Professor Dirk Helbing at ETH Zurich's Risk Center discusses the "increasing interdependencies between the world's technological, socio-economic, and environmental systems have the potential to create global catastrophic risks."
Our current global networks for communication, finance, travel etc. allow destruction to propagate. They're too hierarchical and have few safety features such as breaks and parallel processing. He recommends a complex systems perspective which replaces top down control with self-organization. Replacing hierarchical control with self-organization is a move away from Dominator systems architecture.
"The financial architecture is not properly designed," concludes Helbing. "The system lacks breaking points, as we have them in our electrical system." This allows local problems to spread globally, thereby reaching catastrophic dimensions.
… today's risk analysis falls short. "Predictability and controllability are design issues," stresses Helbing. "And uncertainty, which means the impossibility to determine the likelihood and expected size of damage, is often man-made."
… all the data in the world cannot compensate for ill-designed systems such as the current financial system. Such systems will sooner or later get out of control, causing catastrophic human-made failure. Therefore, a re-design of such systems is urgently needed.
It is time to recognize that crowd disasters, conflicts, revolutions, wars, and financial crises are the undesired result of operating socio-economic systems in the wrong parameter range, where systems are unstable."
Nowadays, thanks to new complexity science models and large-scale data sets ("Big Data"), one can analyze and understand the underlying mechanisms, which let complex systems get out of control.
Disasters should not be considered "bad luck." They are a result of inappropriate interactions and institutional settings, caused by humans. Even worse, they are often the consequence of a flawed understanding of counter-intuitive system behaviors. "For example, it is surprising that we didn't have sufficient precautions against a financial crisis and well-elaborated contingency plans," states Helbing.
Contemporary information and communication technologies (ICT) are also far from being failure-proof. They are based on principles that are 30 or more years old and not designed for today's use. The explosion of cyber risks is a logical consequence.
Coming Era of Social Innovation
A better understanding of the success principles of societies is urgently needed. "For example, when systems become too complex, they cannot be effectively managed top-down" explains Helbing. "Guided self-organization is a promising alternative to manage complex dynamical systems bottom-up, in a decentralized way." The underlying idea is to exploit, rather than fight, the inherent tendency of complex systems to self-organize and thereby create a robust, ordered state.
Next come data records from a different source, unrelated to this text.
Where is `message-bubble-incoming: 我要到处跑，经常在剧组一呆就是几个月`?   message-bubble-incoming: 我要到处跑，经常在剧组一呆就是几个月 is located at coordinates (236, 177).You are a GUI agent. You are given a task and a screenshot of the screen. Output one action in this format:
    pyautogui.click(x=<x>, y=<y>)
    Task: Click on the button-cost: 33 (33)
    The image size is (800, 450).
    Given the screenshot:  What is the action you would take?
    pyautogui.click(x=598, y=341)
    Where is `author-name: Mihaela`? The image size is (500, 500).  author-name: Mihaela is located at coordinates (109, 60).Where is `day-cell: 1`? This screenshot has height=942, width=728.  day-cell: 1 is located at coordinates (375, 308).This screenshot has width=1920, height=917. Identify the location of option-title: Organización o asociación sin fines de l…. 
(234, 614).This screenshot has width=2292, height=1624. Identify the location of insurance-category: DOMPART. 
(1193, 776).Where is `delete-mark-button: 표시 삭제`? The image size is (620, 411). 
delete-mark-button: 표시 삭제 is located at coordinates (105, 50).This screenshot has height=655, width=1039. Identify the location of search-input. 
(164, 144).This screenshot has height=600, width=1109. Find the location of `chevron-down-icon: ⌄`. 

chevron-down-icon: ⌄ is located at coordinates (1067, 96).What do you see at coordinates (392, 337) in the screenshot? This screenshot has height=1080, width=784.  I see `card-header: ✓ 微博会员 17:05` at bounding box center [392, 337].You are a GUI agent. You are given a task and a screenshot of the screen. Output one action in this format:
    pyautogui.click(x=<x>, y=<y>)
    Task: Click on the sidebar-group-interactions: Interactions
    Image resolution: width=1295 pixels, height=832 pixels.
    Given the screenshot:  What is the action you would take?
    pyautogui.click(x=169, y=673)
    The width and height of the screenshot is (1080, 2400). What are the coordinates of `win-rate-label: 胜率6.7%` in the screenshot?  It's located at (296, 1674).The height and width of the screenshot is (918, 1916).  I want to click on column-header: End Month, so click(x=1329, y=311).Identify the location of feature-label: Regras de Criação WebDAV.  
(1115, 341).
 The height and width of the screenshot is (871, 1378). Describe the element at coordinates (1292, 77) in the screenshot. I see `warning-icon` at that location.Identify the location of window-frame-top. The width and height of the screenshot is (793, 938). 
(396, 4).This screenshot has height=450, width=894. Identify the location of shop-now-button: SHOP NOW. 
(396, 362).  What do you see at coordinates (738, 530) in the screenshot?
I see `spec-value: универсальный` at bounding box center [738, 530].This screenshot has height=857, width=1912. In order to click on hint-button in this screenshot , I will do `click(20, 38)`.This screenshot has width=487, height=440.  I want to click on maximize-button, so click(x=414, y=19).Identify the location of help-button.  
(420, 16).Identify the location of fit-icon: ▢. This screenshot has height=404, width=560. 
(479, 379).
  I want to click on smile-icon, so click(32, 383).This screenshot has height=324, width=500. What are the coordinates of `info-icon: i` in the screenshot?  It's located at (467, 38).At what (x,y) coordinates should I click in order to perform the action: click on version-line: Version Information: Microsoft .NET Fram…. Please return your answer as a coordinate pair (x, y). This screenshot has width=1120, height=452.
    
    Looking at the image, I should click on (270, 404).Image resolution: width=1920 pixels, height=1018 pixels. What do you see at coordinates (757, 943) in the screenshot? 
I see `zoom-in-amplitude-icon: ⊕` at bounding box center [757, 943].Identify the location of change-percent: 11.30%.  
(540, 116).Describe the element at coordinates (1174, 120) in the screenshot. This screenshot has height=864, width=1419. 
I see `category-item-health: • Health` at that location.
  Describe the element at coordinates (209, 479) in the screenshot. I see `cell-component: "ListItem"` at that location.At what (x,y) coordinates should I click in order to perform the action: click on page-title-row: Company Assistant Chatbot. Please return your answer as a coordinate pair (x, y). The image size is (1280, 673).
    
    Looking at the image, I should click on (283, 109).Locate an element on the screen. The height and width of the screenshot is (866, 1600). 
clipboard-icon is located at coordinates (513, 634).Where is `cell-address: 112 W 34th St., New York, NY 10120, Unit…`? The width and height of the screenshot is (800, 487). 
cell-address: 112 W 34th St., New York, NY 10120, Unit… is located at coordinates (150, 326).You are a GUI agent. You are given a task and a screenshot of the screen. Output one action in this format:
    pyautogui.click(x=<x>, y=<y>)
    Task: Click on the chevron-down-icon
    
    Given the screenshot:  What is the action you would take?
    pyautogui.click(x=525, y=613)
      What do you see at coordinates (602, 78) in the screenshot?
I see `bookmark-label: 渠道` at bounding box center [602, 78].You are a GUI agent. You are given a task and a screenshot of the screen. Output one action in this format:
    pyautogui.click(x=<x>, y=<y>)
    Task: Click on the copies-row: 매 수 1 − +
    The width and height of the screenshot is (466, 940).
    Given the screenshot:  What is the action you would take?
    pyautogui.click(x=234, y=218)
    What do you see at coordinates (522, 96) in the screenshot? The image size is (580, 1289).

For this, it is important to have the right kinds of interactions, adaptive feedback mechanisms, and institutional settings, i.e. to establish proper "rules of the game." The paper offers the example of an intriguing "self-control" principle, where traffic lights are controlled bottom-up by the vehicle flows rather than top-down by a traffic center.
Moreover, social capital such as cooperativeness or trust is important for economic value generation, social well-being and societal resilience, but it may be damaged or exploited. "Humans must learn how to quantify and protect social capital. A warning example is the loss of trillions of dollars in the stock markets during the financial crisis." This crisis was largely caused by a loss of trust. "It is important to stress that risk insurances today do not consider damage to social capital," Helbing continues. However, it is known that large-scale disasters have a disproportionate public impact, in part because they destroy social capital. As we neglect social capital in risk assessments, we are taking excessive risks. [emphasis in purple mine]
As good as this sounds, we seem to have been moving in the opposite direction for many years. Hierarchical control seems to be more and more a part of our society. The controls we had on big business seemed to really start disappearing during the Reagan years and have been losing ground ever since. It's here, perhaps more than anywhere else, that power seems to have become concentrated in fewer and fewer hands.